Unipart picked up Fastest Growing Supplier Award from Page earlier in the year

The month gone has seen a number of supply arrangement deals signed by major aftermarket companies. Firstly, accessory distributor Saxon has made an agreement with Unipart Autoparts for distribution of Unipart branded products in the UK.

Neil Haines, CEO of Saxon stated that the deal allowed the company to add to its portfolio of bands and that it developed his strategy of working with ‘market leading quality partners’.

Gerry O’Hara Managing Director of Unipart Autoparts noted that the deal provided a ‘winning formula’ for working with their joint customers.
Meanwhile, A1 Motor Stores has added Bradford-based Autoelectro to its list of suppliers. Autoelectro is a large remanufacturer with a wide range of references.

Autoelectro’s Managing Director, Tony Bhogal said: “We have invested heavily in the latest test equipment to understand, test and check the newest applications, which incorporate complex electronics”.

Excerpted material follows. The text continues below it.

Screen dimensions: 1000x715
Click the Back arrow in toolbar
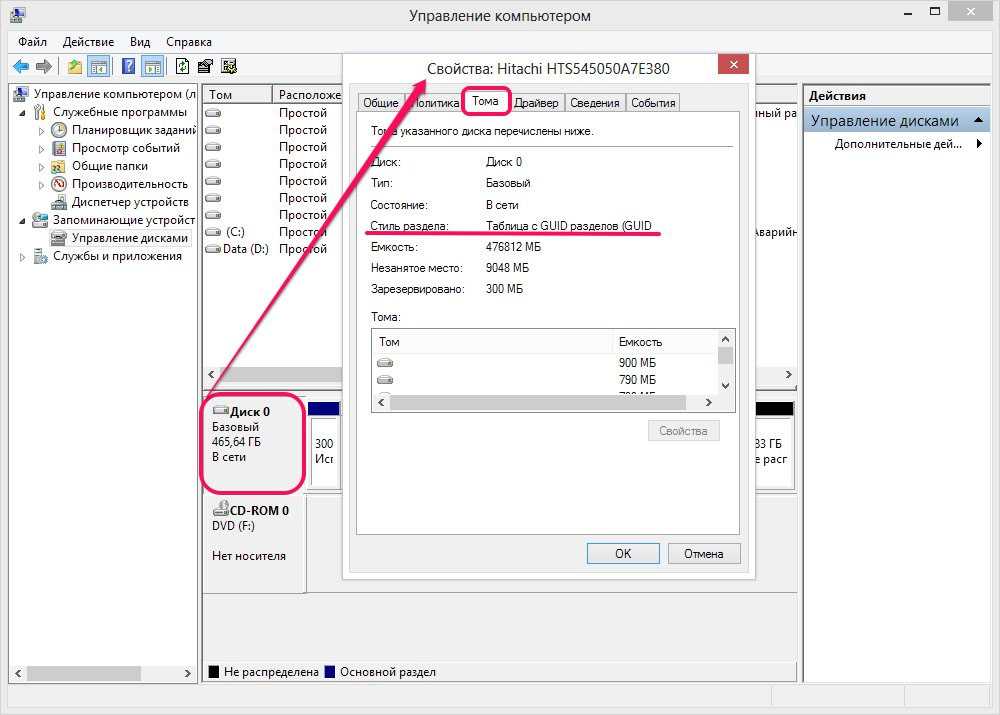coord(20,66)
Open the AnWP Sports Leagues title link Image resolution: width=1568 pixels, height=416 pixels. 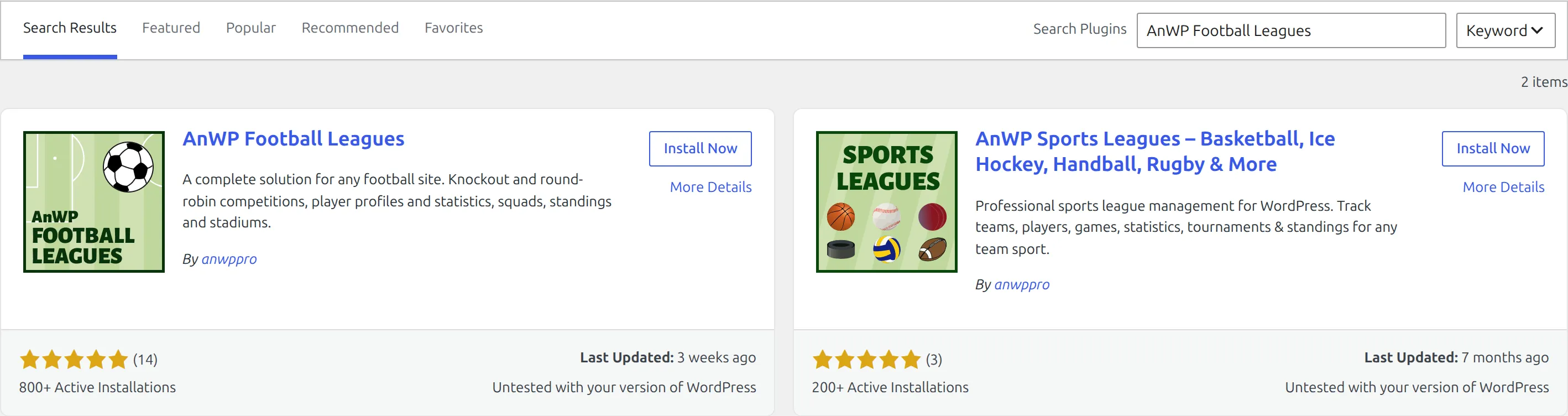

Simon Salloway, A1’s Head of Operations, commented: “I know our members will benefit enormously from having them on board”. Salloway knows more than most about the rotating electrics market having joined A1 from AMK. Also in distribution this month, cooling part supplier Nissens received a gong from the TETMOT expo for being the supplier with the best logistics over the past year. A ‘proud and humble’ VP Klavs T. Pederson received the award on behalf of the company.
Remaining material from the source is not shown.